Bush was in no manner shape or form responsible for this, to say he was is a sign of a mental illness.

You jump on this like a vulture on roadkill, it matters to you only in so far as you can use it to make an argumjent. The people themselves mean nothing, absolutely nothing to you.

disgusting little man.

Unknown said...

peter:

The truth is the number of people killed and injured in jobs like this has declined steadily over the last few years, that includes the years Bush has been in office.

I am not even trying to defend Bush, I am just sick and tired of people like mark using every bad thing that happens for their own benefit.

sheesh.

Unknown said...

mark:

Most Republicans would just think it was sad.

mark, you are a sick man. Republicans are people, they are human beings.

One of the reasons that Democrats keep getting their asses kicked in election after election is that people such as yourself make it plain that Bush is your enemy not Osama or that poor baby Saddam who got all his pretty oil taken away from him is a victim. It is too weird.

This is a tragedy and the people who lost loved ones should be treated with respect and their privacy should be respected.

They do not exist just to give people like you someone to use.

Specter said...

So Mark,

Let's summarize. A tragedy happened. A gas pocket exploded. People were trapped. Hundreds of people tried to rescue them. The majority of the minors died. Tragic, but easy so far. How many miners have come forward and said it was the government's fault in any way? I haven't seen one. Only Demoncrats like you.

Now we have to deal, rather than in rhetoric like you always do, but with fact. The number of deaths in mining is down and continues to go lower. And, BTW - that trend did not start with Bush, but it has been continued. Nevertheless, mining is a dangerous occupation. Like military, construction, even in some instances working in a post office. Tragedies and accidents happen. It doesn't mean that the government is responsible.

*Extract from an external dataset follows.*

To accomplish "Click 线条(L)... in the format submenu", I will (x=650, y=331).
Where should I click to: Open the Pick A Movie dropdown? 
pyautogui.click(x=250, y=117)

Besides the horrible deaths involved, the real tragedy was the lack of proper communication and then the press putting out information that wasn't true. Now where have I heard that before?

Trying to blame the government for this is ridiculous. It would be like me trying to blame the Democrats for all the deaths caused by alcohol abuse because Roosevelt was the President when Prohibition was repealed.

You might try to grow up a little.

Specter

Unknown said...

I had a conversation with an underground miner today.

Like I said I know these people. The only thing they are concerned about is why it took so long to get people out.

But they are aware of the dangers and while they don't know all the answers they are not stupid enough to make it about partisan politics either.

I think we will learn more in the days to come about what caused the accident, but whatever it was no one was happy about it.

Except maybe people like you.

Unknown said...

and by people like you I mean mark, the man who feeds off the misery of others.

Doug said...

Another Big Dem "Expose:"

In an e-mailed response to the Globe, Dana Perino, a White House spokeswoman, said: ''There is no way to tell from the records of the court whether he actually participated in the petition for the rehearing en banc.

''The Third Circuit has told us that simply because his name appears on the order, that doesn't mean he participated," Perino said. She referred further questions to Scirica.

Scirica acknowledged that whenever a judge is marked present, as Alito was in the Kopp case, he or she normally participates in the case. A judge's vote is registered only if he decides in favor of a rehearing, Scirica said.

He added that no one had asked for a rehearing in this case.

Thus, the only record of who may have participated in the Kopp case is the listing of judges ''present," Scirica said.

Kopp, in a telephone interview, said he had been stunned that this obscure case had been noted in the papers delivered by Alito to the Senate for the review of Alito's nomination by the administration to be a Supreme Court justice.

Stressing that his sentence had been vacated, Kopp said he had no idea that Alito might have had any involvement in his case.